Э. Ш. Как выглядел день в Ливане?

Манор: К 5-6 часам вечера мы заходили в какой-нибудь дом, делали там небольшую перестановку, двигали кровати, чтобы можно было расположиться посреди комнаты, потому что в случае попадания ракеты мы были бы так максимально защищены. Заслоняли окна матрацами, придвигали к ним мебель и отправлялись спать. Часов в 11-12 ночи мы выходили на операции, а иногда оставались в доме и на ночь. В полдень был обед: кусок хлеба с колбасой… на весь день.

Таль: Иногда мы открывали консервные банки, которые находили в доме.

Манор: Один раз мы с Филиппом, когда особо проголодались, поднялись на верхний этаж, взяли кастрюлю и начали готовить. Тогда зашел офицер и прекратил «трапезу».

Таль: Это пережиток службы на территориях: мы «нравственная» армия, а значит – нельзя ничего брать у гражданского населения. Эти навыки мы перенесли из службы на штахим[1] в Ливан. Но в Ливане ведь была настоящая война, а во время войны с такими тонкостями не считаются.

Манор: Это происходит, когда долго действуешь в одном и том же стиле: трудно сразу перестроиться. Офицеры приспособились к условиям войны не сразу. Потом они уже разрешали нам пользоваться этими продуктами.

 

Э. Ш.: Ливан существенно отличался от Иудие и Самарии?
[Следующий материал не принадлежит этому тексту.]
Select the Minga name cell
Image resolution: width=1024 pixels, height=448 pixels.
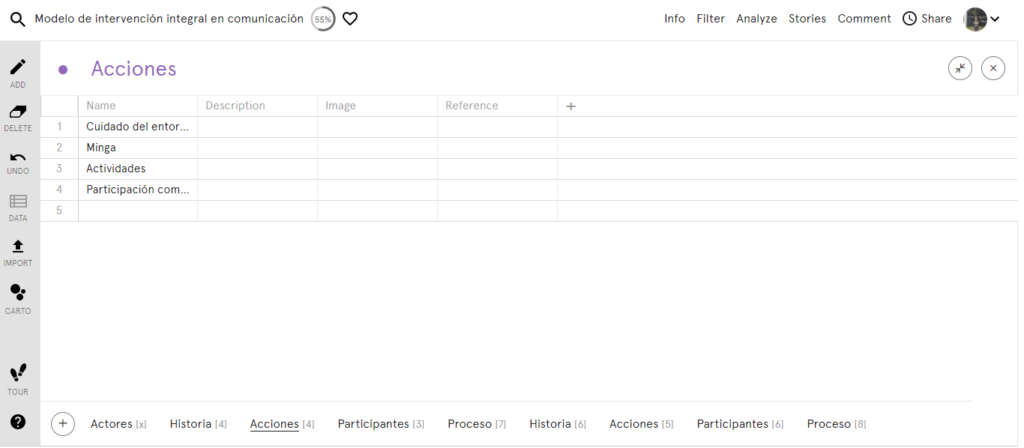coord(137,148)
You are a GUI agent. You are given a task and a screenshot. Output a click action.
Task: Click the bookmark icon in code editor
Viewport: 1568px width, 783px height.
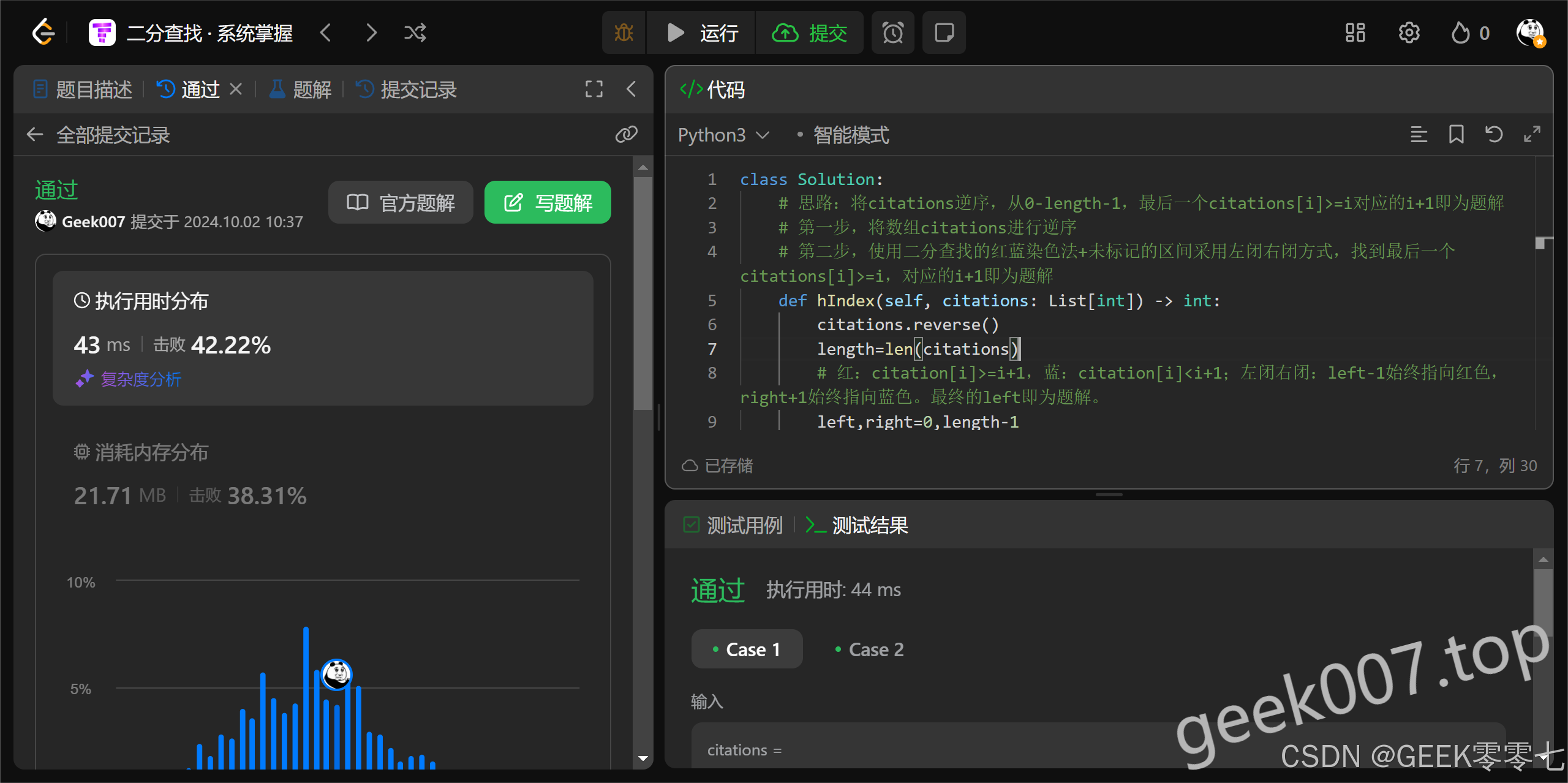pos(1456,134)

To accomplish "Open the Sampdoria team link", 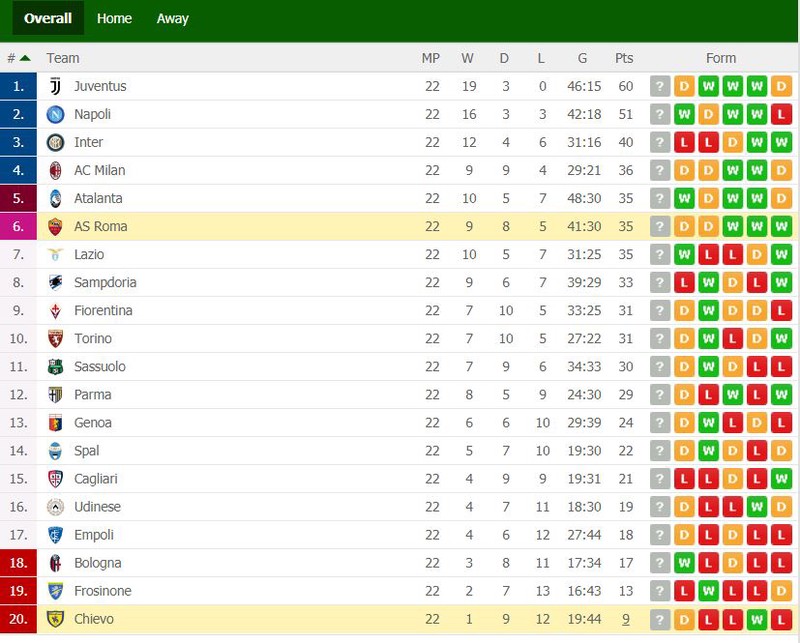I will 105,283.
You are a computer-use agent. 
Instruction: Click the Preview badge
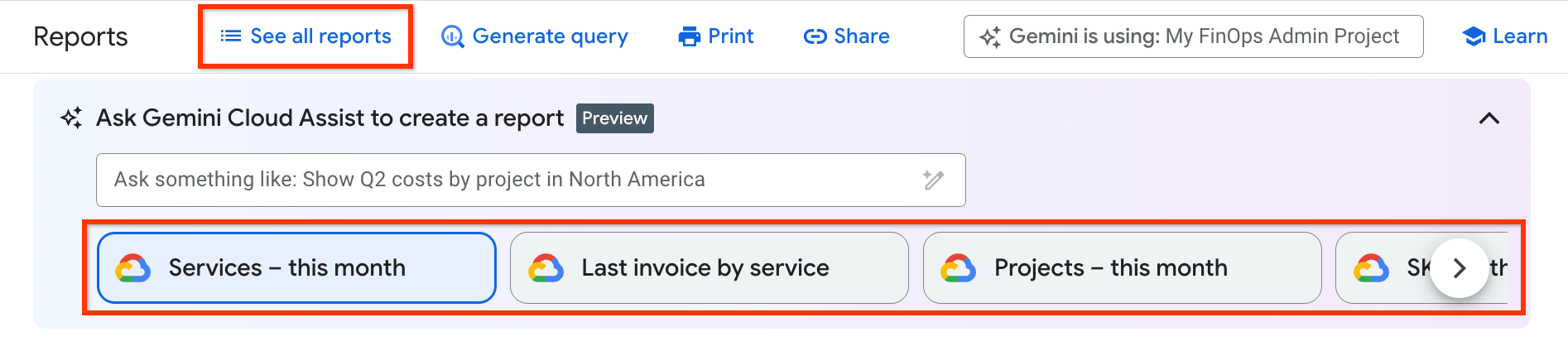coord(614,118)
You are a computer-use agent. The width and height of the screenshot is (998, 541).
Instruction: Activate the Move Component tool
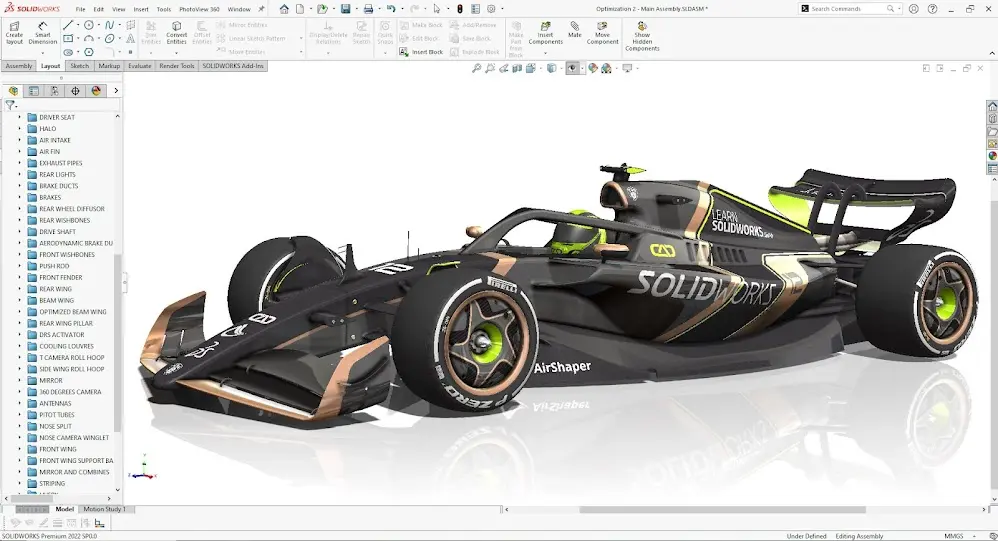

Манор: В Ливане порой было очень трудно. Постоянное напряжение, взрывы вокруг дома. Не всегда известно, кто стреляет – наши или враги. На войне так и должно быть, но в таких масштабах нам это было непривычно. Одновременно танки, вертолеты, артиллерия, все, что хочешь.

Однажды был случай, когда мы были вместе с Филиппом в Марун а-Рас. Сидели там 8 дней. Примерно на четвертый день поступили слухи, что мы должны уходить. Сначала нам говорили, что уйдем на пятый день. Потом была отсрочка. И так день за днем.

В последний день мы сидели в комнате и меняли друг друга на страже возле окна. Мы находились на первом этаже.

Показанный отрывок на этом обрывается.